Ransomware Cyber Attacks continue to plague businesses large and small to such a degree that it has prompted an open letter from the White house. Yet a recent survey of small business owners shows that only half of surveyed businesses feel prepared to respond in a timely manner to limit the impact of a cyber security incident and just 58% have a response plan that is ready for immediate action.
As larger companies beef up their cyber security and cyber treat action plans more small businesses are finding themselves under attack. In fact 43% of cyber-attacks are thought to be against businesses with less than 250 employees, increased 424% since last year, demonstrating that being “too small” is not a defense against a cyber-attack and that small businesses may even be targeted due to their lack of priority when it comes to cyber security.

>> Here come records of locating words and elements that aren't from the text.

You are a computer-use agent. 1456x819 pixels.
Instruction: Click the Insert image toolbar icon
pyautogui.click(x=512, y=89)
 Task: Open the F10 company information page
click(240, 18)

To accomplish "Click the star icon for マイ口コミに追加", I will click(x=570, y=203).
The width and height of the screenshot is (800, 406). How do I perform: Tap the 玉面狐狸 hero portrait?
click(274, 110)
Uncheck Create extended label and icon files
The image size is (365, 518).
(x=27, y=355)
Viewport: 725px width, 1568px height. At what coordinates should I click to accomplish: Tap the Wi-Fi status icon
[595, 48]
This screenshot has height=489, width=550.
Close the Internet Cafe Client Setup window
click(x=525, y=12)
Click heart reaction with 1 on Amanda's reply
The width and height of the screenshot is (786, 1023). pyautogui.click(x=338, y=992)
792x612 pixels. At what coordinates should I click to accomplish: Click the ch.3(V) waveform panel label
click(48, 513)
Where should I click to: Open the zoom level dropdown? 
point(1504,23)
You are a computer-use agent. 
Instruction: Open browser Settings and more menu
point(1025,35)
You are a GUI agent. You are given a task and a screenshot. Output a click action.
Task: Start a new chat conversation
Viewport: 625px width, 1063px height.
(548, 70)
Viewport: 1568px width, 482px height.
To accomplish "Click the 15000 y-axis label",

Ransomware attacks tend to be some of the most crippling form of cyber attack as they can immediately bring a company to a halt by restricting the access to important data or systems. Cybercriminals then hold the data/system hostage demanding a ransom to return access to the victim and/or to prevent the data being leaked – making these attacks more damaging and costly. Ransom payment demands are high, but so are the costs of a data breach which include reputational damages, regulatory fines, dilution of trade secrets, and class action lawsuits. Not to mention the cost of lost income or production while back up files and systems are being restored – a process that can take days or weeks to complete.
However, even compliance with the ransom demands will not prevent the cybercriminal from sharing sensitive data or selling it for future extortion.
Ransomware statistics worth knowing1
- $377,000 is the average cost of a single ransomware attack
- The global cost of ransomware attacks has increased by 73.9% since 2019 and 150% since 2018.
- The average ransomware demand is $84,116
- Business disruption is the main objective of 36% of cyberattacks
- 1 in 5 ransomware victims are small businesses
What can you do about it?
Cyber-attacks are a frightening reality, and 100% protection is impossible. However, there are ways to lower your chance of attack and mitigate damage.
- Train employees in cyber security principals.
- Identifying phishing scams
- Not plugging in unknown devices such as USB keys
- Make sure firewalls and routers are secure and kept up to date
- Conduct frequent data backups
- Download and install updates to software and operating systems as they become available
- Use multifactor authentication (MFA)
- Encrypt sensitive data
- Limit employee ability to install software
- Create and implement an effective incident response plan
- Regularly change passwords and have a strong password policy
- Each login password should be unique.
- It is also recommended that passwords be complex and between 15 and 20 characters long.
- Due to the complexity of memorizing multiple complex passwords, you may want to investigate using a password manager
- Keep critical networks separated and segmented and restrict access.
- Make sure you are covered by a cyber liability insurance policy!